» TASK
In the records below, begin at the line that has "How do I perform: Click" and stop after the line that has "The image size is (2400, 960)."; quote those lines verbatim and nothing more.

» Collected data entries
== Segment start ==

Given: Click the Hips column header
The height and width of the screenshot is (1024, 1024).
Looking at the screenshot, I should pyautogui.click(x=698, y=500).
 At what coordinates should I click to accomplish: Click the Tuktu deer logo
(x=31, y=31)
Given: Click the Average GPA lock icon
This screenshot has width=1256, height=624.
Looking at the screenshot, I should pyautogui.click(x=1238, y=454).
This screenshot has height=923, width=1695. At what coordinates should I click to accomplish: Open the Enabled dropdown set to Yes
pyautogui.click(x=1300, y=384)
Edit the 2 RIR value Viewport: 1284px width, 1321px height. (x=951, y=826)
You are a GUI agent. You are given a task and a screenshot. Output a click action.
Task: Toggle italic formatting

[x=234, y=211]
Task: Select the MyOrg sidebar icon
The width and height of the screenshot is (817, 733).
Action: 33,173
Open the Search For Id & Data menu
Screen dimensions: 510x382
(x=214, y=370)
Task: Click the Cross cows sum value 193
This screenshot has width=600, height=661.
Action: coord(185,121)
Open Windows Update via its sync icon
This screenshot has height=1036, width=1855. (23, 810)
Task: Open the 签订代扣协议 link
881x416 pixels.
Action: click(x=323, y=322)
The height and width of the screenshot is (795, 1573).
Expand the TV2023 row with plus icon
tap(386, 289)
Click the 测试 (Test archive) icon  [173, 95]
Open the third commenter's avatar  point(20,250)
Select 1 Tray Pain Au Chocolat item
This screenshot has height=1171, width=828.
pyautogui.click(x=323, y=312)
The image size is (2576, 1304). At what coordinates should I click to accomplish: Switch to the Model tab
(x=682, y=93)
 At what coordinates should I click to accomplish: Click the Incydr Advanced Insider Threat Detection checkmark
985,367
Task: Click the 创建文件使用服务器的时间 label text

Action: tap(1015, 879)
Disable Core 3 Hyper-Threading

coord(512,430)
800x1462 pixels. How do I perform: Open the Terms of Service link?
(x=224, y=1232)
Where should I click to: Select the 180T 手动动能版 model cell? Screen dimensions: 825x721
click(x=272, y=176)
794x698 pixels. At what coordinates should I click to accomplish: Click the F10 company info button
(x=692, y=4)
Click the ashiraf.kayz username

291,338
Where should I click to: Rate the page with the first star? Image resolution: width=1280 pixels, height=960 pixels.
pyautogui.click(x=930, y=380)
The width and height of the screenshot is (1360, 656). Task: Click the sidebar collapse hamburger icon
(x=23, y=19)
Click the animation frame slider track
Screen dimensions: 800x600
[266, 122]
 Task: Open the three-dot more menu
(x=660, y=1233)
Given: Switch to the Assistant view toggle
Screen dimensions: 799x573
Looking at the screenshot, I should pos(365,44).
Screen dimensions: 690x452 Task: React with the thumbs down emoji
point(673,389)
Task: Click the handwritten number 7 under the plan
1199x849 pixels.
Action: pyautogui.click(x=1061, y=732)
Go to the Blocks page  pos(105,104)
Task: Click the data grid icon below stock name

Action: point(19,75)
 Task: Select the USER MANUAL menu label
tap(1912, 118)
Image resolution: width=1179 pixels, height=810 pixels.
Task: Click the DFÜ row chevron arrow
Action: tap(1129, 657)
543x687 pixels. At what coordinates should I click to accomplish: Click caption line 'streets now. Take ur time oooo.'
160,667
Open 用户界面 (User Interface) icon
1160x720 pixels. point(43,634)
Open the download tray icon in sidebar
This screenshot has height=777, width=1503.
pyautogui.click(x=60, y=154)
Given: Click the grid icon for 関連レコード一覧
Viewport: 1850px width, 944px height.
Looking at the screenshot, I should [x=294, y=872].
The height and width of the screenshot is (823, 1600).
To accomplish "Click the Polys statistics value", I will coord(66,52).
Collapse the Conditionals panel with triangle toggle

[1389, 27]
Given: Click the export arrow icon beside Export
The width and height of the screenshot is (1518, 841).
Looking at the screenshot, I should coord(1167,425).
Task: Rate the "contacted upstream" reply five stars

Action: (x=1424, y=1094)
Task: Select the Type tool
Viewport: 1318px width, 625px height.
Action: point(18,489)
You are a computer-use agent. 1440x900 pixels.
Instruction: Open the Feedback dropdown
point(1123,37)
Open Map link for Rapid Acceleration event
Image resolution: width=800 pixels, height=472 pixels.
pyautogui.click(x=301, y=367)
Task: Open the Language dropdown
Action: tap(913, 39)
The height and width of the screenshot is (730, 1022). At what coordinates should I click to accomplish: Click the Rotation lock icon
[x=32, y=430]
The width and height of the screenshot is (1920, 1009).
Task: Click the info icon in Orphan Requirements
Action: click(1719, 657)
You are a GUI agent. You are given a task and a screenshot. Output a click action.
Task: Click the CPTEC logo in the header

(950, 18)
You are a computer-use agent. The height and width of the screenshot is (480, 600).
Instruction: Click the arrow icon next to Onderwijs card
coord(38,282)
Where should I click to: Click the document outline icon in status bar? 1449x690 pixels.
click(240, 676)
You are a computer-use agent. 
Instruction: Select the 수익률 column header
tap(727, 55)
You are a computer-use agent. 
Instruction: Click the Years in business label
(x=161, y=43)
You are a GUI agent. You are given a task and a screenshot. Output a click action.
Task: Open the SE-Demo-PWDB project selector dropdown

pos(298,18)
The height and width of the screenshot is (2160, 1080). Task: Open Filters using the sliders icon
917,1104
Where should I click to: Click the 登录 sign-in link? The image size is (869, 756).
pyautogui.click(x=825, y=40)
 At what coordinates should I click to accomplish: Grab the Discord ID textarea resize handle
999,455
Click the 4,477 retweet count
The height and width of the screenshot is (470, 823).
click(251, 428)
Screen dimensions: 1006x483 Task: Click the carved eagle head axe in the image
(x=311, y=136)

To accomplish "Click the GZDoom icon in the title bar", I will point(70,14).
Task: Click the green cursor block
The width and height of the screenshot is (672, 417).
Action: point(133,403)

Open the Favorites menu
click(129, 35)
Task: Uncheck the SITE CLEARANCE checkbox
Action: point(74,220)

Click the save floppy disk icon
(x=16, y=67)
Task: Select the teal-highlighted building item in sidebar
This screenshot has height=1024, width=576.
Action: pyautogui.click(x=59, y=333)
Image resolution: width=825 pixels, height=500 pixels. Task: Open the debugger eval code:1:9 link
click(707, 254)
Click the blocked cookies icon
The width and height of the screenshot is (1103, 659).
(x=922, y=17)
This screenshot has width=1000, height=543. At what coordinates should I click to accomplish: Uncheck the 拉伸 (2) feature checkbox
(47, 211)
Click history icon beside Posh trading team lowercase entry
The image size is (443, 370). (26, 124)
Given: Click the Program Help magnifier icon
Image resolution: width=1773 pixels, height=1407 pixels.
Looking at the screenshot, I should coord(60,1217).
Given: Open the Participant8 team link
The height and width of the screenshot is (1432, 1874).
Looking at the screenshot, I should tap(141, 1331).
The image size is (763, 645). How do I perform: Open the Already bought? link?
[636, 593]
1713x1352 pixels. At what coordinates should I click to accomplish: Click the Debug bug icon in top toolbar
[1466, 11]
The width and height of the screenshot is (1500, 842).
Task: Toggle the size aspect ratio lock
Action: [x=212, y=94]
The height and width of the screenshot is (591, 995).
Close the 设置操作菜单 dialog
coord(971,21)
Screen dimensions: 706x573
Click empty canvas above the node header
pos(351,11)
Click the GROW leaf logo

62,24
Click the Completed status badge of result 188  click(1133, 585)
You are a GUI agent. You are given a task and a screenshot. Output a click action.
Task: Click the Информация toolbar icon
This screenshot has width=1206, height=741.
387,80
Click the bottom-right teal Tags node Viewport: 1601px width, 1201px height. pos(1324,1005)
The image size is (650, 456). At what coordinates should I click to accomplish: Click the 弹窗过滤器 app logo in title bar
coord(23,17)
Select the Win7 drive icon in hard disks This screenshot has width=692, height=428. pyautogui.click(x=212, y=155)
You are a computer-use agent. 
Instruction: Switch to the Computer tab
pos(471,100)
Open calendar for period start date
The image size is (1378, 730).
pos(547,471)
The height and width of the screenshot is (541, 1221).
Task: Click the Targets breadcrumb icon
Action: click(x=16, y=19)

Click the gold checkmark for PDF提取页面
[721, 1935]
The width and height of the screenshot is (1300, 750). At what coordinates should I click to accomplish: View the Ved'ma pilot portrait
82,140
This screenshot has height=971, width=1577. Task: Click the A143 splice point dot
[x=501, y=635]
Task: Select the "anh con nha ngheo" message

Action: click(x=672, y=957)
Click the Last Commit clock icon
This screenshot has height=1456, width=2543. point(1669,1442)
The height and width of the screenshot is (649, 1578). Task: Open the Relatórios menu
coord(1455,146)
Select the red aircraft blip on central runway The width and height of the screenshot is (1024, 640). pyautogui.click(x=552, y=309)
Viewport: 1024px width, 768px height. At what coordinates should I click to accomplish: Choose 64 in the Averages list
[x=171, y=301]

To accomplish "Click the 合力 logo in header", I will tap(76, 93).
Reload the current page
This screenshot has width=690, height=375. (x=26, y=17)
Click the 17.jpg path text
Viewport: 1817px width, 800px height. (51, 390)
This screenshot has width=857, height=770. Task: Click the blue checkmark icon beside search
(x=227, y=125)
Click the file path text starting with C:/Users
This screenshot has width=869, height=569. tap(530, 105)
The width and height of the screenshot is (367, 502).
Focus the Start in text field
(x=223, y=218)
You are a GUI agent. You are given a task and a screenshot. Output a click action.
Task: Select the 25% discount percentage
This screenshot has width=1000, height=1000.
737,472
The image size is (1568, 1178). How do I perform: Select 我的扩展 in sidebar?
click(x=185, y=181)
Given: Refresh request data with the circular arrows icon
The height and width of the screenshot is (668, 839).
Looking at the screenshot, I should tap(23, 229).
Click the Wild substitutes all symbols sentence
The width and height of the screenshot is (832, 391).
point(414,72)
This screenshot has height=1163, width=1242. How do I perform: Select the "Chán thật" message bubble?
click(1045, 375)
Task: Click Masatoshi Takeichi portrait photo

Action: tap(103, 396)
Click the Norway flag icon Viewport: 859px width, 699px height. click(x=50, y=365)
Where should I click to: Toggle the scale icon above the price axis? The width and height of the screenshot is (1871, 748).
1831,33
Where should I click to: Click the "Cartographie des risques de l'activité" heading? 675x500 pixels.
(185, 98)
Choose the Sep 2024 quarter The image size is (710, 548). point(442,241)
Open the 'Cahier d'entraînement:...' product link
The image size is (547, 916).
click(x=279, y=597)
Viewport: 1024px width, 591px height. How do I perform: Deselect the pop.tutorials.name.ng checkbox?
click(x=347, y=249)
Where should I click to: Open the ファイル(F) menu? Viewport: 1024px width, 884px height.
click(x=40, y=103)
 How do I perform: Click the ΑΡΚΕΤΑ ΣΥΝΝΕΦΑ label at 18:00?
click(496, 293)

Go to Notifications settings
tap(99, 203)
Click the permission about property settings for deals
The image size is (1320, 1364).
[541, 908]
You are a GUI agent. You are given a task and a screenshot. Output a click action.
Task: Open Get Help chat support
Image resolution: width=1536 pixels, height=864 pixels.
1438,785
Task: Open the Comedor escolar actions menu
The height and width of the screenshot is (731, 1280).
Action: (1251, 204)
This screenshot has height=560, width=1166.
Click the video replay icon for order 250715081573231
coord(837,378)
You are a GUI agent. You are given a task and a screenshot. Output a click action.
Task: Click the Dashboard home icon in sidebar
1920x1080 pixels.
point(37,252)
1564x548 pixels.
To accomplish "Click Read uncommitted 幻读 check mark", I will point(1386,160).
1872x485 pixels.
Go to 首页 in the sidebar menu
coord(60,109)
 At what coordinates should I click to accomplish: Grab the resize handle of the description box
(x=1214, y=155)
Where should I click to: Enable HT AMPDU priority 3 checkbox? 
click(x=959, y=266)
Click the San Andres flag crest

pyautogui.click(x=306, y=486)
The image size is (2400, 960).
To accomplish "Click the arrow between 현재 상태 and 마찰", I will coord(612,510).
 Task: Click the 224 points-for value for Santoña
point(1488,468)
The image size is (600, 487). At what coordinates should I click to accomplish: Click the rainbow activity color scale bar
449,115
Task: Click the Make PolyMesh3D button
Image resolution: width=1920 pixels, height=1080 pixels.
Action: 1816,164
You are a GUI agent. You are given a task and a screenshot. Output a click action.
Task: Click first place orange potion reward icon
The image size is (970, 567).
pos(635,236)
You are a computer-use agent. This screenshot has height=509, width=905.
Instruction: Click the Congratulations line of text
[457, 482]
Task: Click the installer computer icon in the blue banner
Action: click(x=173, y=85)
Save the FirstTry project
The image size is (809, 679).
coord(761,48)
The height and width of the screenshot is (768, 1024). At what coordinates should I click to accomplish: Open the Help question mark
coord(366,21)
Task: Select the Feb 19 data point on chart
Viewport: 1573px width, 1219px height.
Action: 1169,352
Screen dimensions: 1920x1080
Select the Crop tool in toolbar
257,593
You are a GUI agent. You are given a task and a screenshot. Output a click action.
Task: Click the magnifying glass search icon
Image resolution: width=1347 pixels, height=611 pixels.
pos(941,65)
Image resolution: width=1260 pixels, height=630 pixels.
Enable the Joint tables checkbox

== Segment end ==

» EXERCISE RESPONSE
 How do I perform: Click the ΑΡΚΕΤΑ ΣΥΝΝΕΦΑ label at 18:00?
click(496, 293)

Go to Notifications settings
tap(99, 203)
Click the permission about property settings for deals
The image size is (1320, 1364).
[541, 908]
You are a GUI agent. You are given a task and a screenshot. Output a click action.
Task: Open Get Help chat support
Image resolution: width=1536 pixels, height=864 pixels.
1438,785
Task: Open the Comedor escolar actions menu
The height and width of the screenshot is (731, 1280).
Action: (1251, 204)
This screenshot has height=560, width=1166.
Click the video replay icon for order 250715081573231
coord(837,378)
You are a GUI agent. You are given a task and a screenshot. Output a click action.
Task: Click the Dashboard home icon in sidebar
1920x1080 pixels.
point(37,252)
1564x548 pixels.
To accomplish "Click Read uncommitted 幻读 check mark", I will point(1386,160).
1872x485 pixels.
Go to 首页 in the sidebar menu
coord(60,109)
 At what coordinates should I click to accomplish: Grab the resize handle of the description box
(x=1214, y=155)
Where should I click to: Enable HT AMPDU priority 3 checkbox? 
click(x=959, y=266)
Click the San Andres flag crest

pyautogui.click(x=306, y=486)
The image size is (2400, 960).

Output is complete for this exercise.